Graph search query syntax

In this article, you learn about the graph search functionality in Azure Machine Learning.

Graph search lets you fast navigate a node when you are debugging or building a pipeline. You can either type the key word or query in the input box in the toolbar, or under search tab in the left panel to trigger search. All matched result will be highlighted in yellow in canvas, and if you select a result in the left panel, the node in canvas will be highlighted in red.

Screenshot showing an example graph search experience

Graph search supports full-text keyword search on node name and comments. You can also filter on node property like runStatus, duration, computeTarget. The keyword search is based on Lucene query. A complete search query looks like this:

[[lucene query] | [filter query]]

You can use either Lucene query or filter query. To use both, use the | separator. The syntax of the filter query is more strict than Lucene query.
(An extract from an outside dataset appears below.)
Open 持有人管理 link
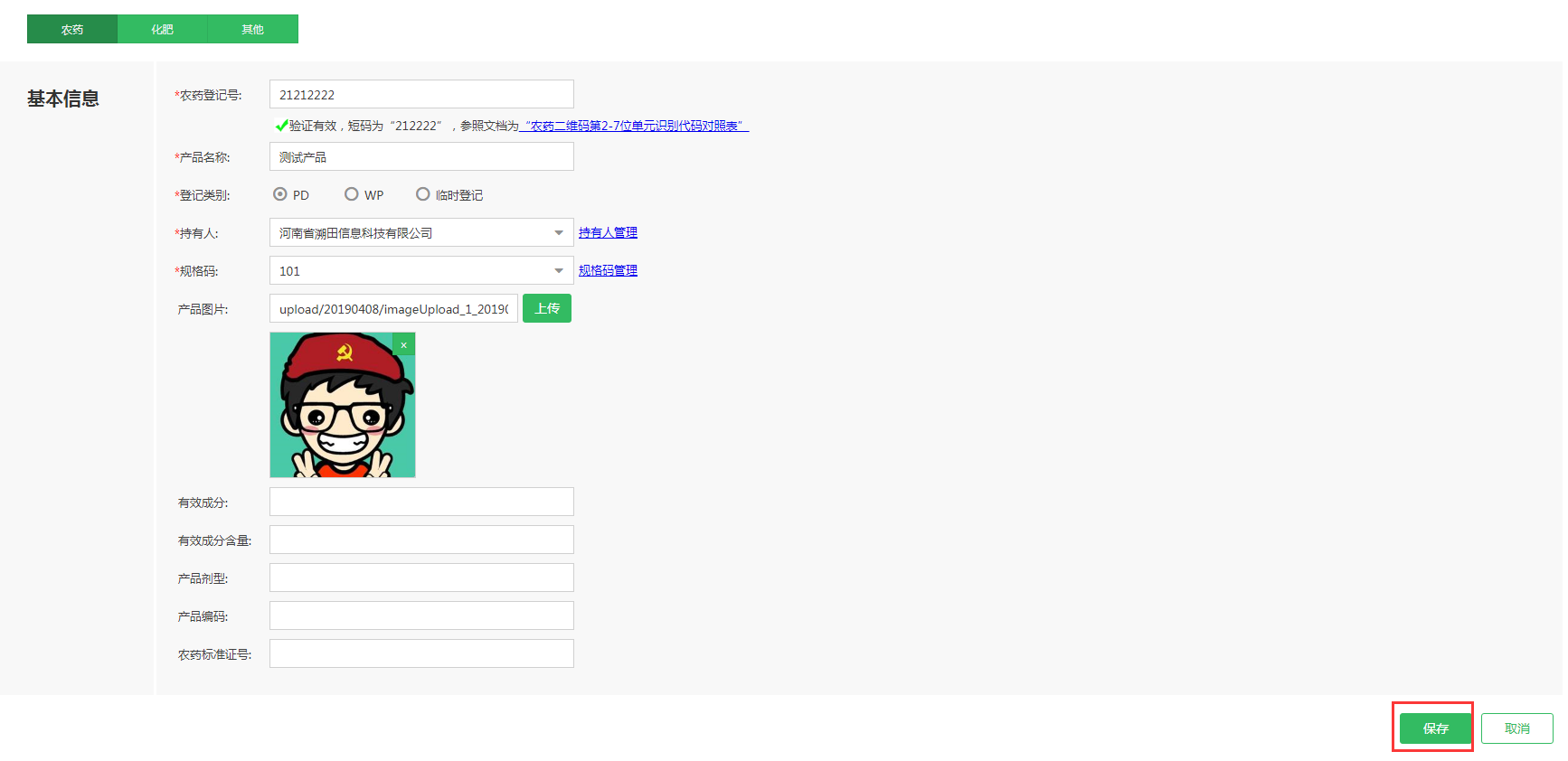tap(608, 233)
So if customer input can be parsed as both, the filter query will be applied.

For example, data OR model | compute in {cpucluster}, this is to search nodes of which name or comment contains data or model, and compute is cpucluster.

Lucene query

Graph search uses Lucene simple query as full-text search syntax on node "name" and "comment". The following Lucene operators are supported:

  • AND/OR
  • Wildcard matching with ? and * operators.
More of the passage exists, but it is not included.